Top of RECORDS PROVIDED

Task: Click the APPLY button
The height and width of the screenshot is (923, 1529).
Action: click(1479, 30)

Bottom of RECORDS PROVIDED
Top of RECORDS PROVIDED

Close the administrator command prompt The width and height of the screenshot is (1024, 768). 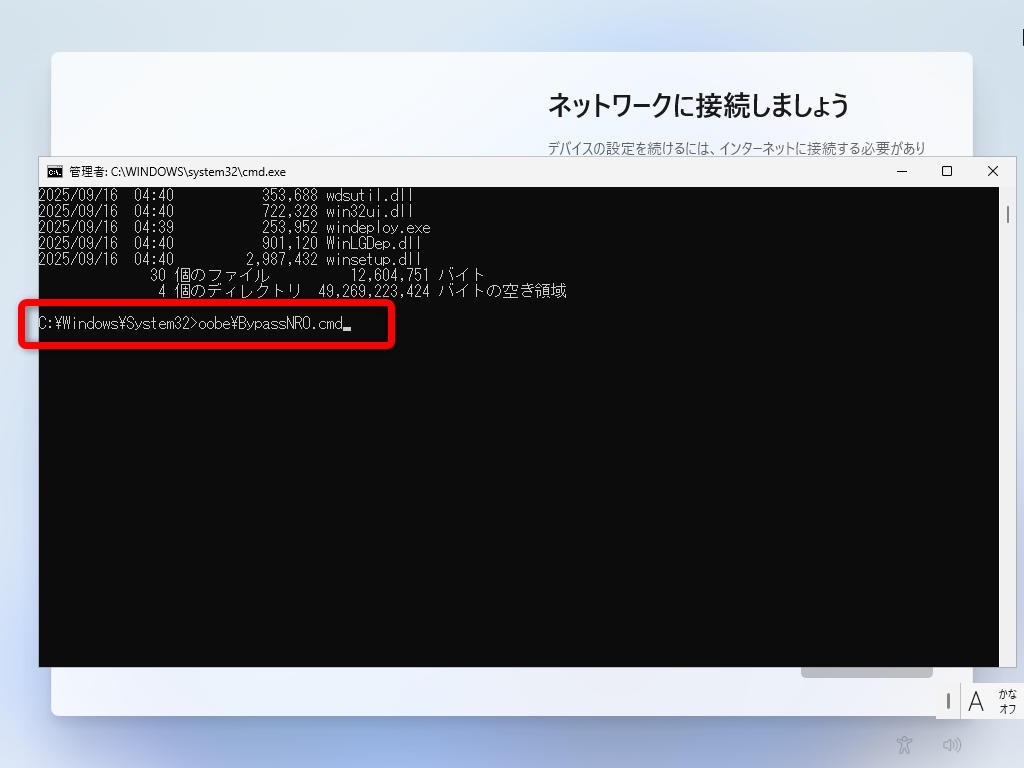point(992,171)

Bottom of RECORDS PROVIDED
Top of RECORDS PROVIDED

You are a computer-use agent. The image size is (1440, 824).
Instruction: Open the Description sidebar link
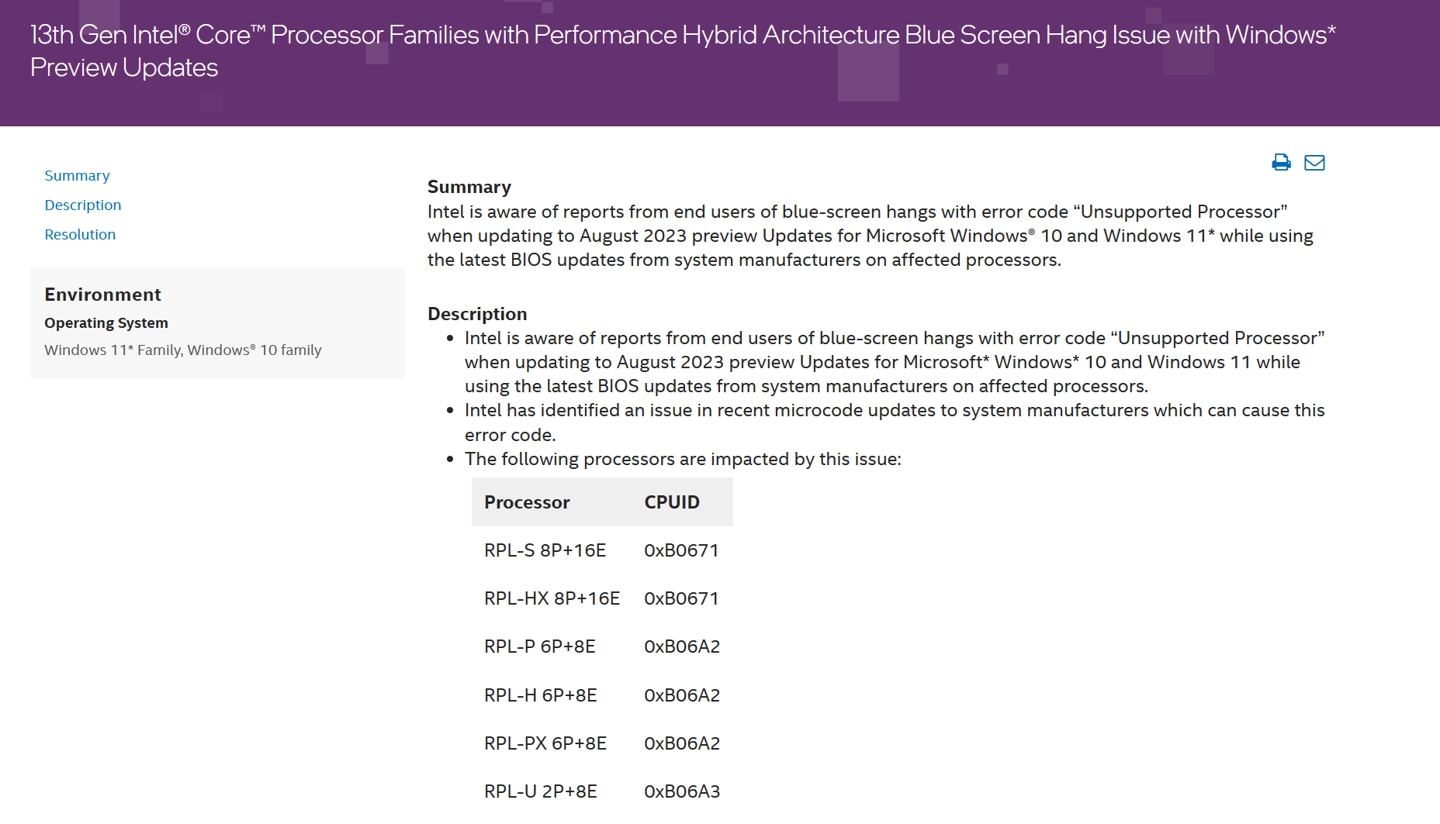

Bottom of RECORDS PROVIDED

Beginning with the line containing "You are a computer-use" in the material above, copy every line exactly until you have copied the line containing "Instruction: Open the".

You are a computer-use agent. The image size is (1440, 824).
Instruction: Open the Description sidebar link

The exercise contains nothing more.